**What this task involves:** Reproduce only the top of the records, down to and including the line containing "Screen dimensions: 1220x492".

**Material shown:**
═══

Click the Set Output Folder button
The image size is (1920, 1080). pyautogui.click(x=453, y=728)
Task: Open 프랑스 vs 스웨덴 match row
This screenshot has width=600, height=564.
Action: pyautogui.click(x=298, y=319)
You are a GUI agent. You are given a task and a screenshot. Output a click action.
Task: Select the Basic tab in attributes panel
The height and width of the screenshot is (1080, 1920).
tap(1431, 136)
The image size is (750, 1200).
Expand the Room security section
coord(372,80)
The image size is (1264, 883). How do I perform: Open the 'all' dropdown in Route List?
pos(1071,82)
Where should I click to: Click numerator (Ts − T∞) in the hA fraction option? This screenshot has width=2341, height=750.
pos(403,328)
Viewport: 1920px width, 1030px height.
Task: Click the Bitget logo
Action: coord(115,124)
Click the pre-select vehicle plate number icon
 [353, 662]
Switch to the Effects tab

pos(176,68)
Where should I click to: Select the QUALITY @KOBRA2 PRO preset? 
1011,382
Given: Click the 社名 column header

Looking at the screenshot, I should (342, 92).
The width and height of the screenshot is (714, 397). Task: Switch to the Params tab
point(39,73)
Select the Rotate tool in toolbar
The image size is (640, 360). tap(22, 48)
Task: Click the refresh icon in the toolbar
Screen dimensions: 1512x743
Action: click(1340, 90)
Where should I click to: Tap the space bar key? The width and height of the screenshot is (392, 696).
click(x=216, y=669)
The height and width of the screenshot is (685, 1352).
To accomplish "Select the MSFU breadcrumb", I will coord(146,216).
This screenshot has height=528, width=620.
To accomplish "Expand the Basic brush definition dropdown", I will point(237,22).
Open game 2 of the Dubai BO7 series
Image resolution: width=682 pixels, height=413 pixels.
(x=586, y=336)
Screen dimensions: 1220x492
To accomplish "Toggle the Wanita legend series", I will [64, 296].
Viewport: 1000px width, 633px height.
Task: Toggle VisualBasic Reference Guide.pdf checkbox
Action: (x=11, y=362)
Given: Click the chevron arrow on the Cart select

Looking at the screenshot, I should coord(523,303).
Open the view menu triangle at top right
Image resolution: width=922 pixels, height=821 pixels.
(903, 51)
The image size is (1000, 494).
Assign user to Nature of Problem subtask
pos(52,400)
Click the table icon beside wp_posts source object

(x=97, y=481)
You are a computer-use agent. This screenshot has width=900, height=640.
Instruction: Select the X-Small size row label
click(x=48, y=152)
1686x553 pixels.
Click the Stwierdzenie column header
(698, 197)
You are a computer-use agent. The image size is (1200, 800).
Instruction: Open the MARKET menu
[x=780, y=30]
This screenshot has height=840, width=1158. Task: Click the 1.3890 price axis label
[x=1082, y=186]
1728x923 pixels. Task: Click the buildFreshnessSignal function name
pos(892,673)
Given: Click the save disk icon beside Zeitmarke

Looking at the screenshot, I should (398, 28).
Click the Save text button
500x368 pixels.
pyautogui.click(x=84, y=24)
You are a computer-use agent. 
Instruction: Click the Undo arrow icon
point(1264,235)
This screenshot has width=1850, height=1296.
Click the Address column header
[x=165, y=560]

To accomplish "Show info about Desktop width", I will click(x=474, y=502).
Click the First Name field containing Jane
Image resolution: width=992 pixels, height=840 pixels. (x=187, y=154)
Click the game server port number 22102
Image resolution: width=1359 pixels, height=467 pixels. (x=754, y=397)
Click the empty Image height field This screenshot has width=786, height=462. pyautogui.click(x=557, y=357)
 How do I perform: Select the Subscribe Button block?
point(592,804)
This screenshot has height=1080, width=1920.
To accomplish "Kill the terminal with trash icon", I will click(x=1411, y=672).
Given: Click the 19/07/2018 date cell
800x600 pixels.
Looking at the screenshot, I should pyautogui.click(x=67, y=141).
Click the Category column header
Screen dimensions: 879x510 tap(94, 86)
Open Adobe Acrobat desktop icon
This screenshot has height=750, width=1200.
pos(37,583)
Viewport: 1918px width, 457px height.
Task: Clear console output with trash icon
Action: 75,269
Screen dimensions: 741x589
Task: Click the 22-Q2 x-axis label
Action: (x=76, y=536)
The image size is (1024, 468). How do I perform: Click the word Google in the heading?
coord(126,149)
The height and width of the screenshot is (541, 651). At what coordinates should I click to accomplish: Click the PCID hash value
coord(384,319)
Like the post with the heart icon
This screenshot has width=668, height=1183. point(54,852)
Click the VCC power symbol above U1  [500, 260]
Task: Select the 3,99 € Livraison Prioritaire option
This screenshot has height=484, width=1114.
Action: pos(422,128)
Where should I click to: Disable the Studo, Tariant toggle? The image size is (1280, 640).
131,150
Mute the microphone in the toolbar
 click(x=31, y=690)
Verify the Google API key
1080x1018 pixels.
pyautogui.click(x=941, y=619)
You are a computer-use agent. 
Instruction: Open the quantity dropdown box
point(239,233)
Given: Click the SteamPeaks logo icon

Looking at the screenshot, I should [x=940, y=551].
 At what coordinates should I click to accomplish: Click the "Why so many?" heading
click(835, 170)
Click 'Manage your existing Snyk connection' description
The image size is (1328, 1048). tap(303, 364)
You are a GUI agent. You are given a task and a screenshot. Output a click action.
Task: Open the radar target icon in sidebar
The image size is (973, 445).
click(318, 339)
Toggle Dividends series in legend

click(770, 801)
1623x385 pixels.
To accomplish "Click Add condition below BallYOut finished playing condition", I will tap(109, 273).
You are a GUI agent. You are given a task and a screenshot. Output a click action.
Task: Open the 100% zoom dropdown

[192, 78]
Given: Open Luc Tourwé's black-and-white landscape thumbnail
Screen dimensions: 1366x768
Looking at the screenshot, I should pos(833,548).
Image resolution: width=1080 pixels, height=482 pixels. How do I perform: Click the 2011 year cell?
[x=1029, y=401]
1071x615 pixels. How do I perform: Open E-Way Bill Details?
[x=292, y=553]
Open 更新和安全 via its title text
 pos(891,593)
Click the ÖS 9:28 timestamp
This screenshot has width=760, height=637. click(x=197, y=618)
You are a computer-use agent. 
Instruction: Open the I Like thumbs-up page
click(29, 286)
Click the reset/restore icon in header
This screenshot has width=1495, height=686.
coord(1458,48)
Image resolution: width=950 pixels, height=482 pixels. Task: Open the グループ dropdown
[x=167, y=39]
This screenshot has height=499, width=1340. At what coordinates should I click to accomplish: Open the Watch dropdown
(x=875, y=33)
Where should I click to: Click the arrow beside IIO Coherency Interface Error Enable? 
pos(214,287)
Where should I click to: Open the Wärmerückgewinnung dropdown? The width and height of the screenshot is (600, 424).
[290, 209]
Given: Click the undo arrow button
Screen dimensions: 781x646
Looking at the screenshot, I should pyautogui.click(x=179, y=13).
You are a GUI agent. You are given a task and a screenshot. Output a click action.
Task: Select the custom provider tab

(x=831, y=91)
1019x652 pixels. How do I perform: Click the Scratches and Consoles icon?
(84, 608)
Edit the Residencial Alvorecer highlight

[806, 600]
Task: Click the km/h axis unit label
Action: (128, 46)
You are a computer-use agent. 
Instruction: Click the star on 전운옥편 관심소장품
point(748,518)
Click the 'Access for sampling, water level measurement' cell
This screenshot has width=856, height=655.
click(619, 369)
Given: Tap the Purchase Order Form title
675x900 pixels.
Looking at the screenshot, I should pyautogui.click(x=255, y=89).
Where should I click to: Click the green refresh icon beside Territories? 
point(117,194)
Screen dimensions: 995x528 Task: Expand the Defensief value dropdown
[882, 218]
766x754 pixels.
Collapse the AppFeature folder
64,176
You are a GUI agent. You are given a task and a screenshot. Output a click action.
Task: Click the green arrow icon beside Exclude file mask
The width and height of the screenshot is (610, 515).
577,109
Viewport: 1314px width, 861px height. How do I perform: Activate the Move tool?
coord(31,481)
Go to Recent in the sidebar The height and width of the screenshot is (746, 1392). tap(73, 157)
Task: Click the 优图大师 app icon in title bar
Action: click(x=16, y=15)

═══

**Answer area:**
Click the Set Output Folder button
The image size is (1920, 1080). pyautogui.click(x=453, y=728)
Task: Open 프랑스 vs 스웨덴 match row
This screenshot has width=600, height=564.
Action: pyautogui.click(x=298, y=319)
You are a GUI agent. You are given a task and a screenshot. Output a click action.
Task: Select the Basic tab in attributes panel
The height and width of the screenshot is (1080, 1920).
tap(1431, 136)
The image size is (750, 1200).
Expand the Room security section
coord(372,80)
The image size is (1264, 883). How do I perform: Open the 'all' dropdown in Route List?
pos(1071,82)
Where should I click to: Click numerator (Ts − T∞) in the hA fraction option? This screenshot has width=2341, height=750.
pos(403,328)
Viewport: 1920px width, 1030px height.
Task: Click the Bitget logo
Action: coord(115,124)
Click the pre-select vehicle plate number icon
 [353, 662]
Switch to the Effects tab

pos(176,68)
Where should I click to: Select the QUALITY @KOBRA2 PRO preset? 
1011,382
Given: Click the 社名 column header

Looking at the screenshot, I should (342, 92).
The width and height of the screenshot is (714, 397). Task: Switch to the Params tab
point(39,73)
Select the Rotate tool in toolbar
The image size is (640, 360). tap(22, 48)
Task: Click the refresh icon in the toolbar
Screen dimensions: 1512x743
Action: click(1340, 90)
Where should I click to: Tap the space bar key? The width and height of the screenshot is (392, 696).
click(x=216, y=669)
The height and width of the screenshot is (685, 1352).
To accomplish "Select the MSFU breadcrumb", I will coord(146,216).
This screenshot has height=528, width=620.
To accomplish "Expand the Basic brush definition dropdown", I will point(237,22).
Open game 2 of the Dubai BO7 series
Image resolution: width=682 pixels, height=413 pixels.
(x=586, y=336)
Screen dimensions: 1220x492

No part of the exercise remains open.